I. Exhibitions - Explorations
Collection of sand
Calvino wondered why anyone would be interested in collecting sands, in an exhibition in Paris about bizarre collections.
How new the new world was?
If a New World were discovered now, would we be able to see it? Calvino went to an exhibition called America Seen by Europe.
- Giuliano Dati - 15th century Florentine poet, who translated Columbus’s letter on the first voyage. The engravings from this book were among the earliest depictions of the New World in Europe
- Amerigo Vespucci - Italian explorer, who published early reports about America. The word America means Amerigo’s Land
- John White - 16th century colonist and artist. First attempt to establish an English colony in the new world
- Albert Eckhout - 17th century Dutch painter, one of the first European artists to paint scenes about America
- Frans Post - dutch painter, one of the first European artists to paint American landscapes
- Stefano della Bella - Florentine printmaker
The traveller in the map
In an exhibition called Maps and Images of the Earth, Calvino mused about narratives in maps.
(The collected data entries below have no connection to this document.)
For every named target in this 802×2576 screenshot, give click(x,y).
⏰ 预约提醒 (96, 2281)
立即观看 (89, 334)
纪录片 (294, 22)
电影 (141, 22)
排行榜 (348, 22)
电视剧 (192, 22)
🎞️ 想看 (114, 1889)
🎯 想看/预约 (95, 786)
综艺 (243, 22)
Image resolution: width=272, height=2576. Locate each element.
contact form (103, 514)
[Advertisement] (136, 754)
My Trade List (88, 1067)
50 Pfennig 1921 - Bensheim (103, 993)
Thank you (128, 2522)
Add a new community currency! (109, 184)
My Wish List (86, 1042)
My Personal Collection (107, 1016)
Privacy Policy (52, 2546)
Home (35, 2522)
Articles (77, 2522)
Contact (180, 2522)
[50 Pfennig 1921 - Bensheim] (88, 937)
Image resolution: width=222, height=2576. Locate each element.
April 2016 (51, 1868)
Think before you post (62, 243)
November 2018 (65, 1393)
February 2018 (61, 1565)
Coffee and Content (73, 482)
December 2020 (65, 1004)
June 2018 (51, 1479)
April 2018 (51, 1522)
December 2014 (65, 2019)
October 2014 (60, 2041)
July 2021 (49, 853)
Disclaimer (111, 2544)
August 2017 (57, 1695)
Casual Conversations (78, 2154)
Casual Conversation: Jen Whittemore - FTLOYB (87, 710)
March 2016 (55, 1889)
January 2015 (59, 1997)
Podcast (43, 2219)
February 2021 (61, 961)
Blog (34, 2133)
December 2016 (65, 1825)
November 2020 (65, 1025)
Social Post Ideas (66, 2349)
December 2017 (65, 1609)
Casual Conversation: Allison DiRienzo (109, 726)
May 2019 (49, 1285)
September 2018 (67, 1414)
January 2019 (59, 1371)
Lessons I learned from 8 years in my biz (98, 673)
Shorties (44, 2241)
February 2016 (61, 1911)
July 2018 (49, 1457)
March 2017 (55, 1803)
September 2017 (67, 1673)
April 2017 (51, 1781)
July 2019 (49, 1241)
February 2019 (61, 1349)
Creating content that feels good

- Tabula Peutingeriana - a 13th century illustration of the road network of the Roman Empire
- John Ogilby published the first british road atlas in 1675
- Abraham Cresques 14th-century cartographer from Palma, Majorca (then part of the Crown of Aragon), who made the Catalan Atlas
- Muhammad al-Idrisi - made the medieval world map Tabula Rogeriana
- Codex Boturini - Aztec codex that tells the story of the Aztec Exodus - which took place between 1100 to 1135 - all the way to the promised land, which is today’s Mexico City
- Vincenzo Coronelli made a globe for Louis XIV
- Cassini map- the first topographic and geometric map established of the Kingdom of France as a whole. Note: this Cassini is César-François Cassini de Thury, the grandson of the more famous Giovanni Domenico Cassini who discovered the satellites of Saturn
- Fra Mauro map - a map of the world made around 1450 by the Italian cartographer Fra Mauro
- Map of the lagoon of Venice - 17th century by Antonio Vestri
- Opicinus de Canistris - an Italian priest, writer, mystic, and cartographer who generated a number of unusual writings and fantastic cosmological diagrams
- Madeleine de Scudéry - French writer who invented Map of Tendre, an allegorical map of an imaginary land
The museum of wax monsters
Calvino visited a reconstruction of Dr. Spitzner’s anatomical wax museum - a fairground attraction of the 19th century Belgium.
- Clemente Susini - Italian sculptor who became renowned for his wax anatomical models
- Raimondo di Sangro - maker of anatomical models
- Sante Geronimo Caserio - Italian anarchist
The dragon tradition
Surprisingly this essay has little to do with dragons! It’s about an exhibition tracing the origins of ethnographical discovery of France in Enlightenment.
- Denis Diderot - French philosopher, prominent figure of Enlightenment
- Abbé Grégoire - French Catholic priest, advocator of a unified French language
Before the alphabet
In an exhibition about the birth of writing, Calvino learned about cuneiform writing and Egyptian hieroglyphs.
- Ebla tablets - clay tablets found in the ancient city of Ebla, Syria
- Hieratic - a cursive writing system used for Ancient Egyptian
- Phoenician alphabet - the first alphabet
The wonders of the popular press
An exhibition about modern folklore.
- Le Petit Journal - a popular Parisian newspaper
- Apaches - French gang
- Henri Désiré Landru - French serial killer
- Bonnot Gang - French gang
- Musée Grévin - a museum in Paris
- Zarafa - the first giraffe in Paris
A novel inside a painting
Calvino tried to read Eugène Delacroix’s Liberty Leading the People like a novel.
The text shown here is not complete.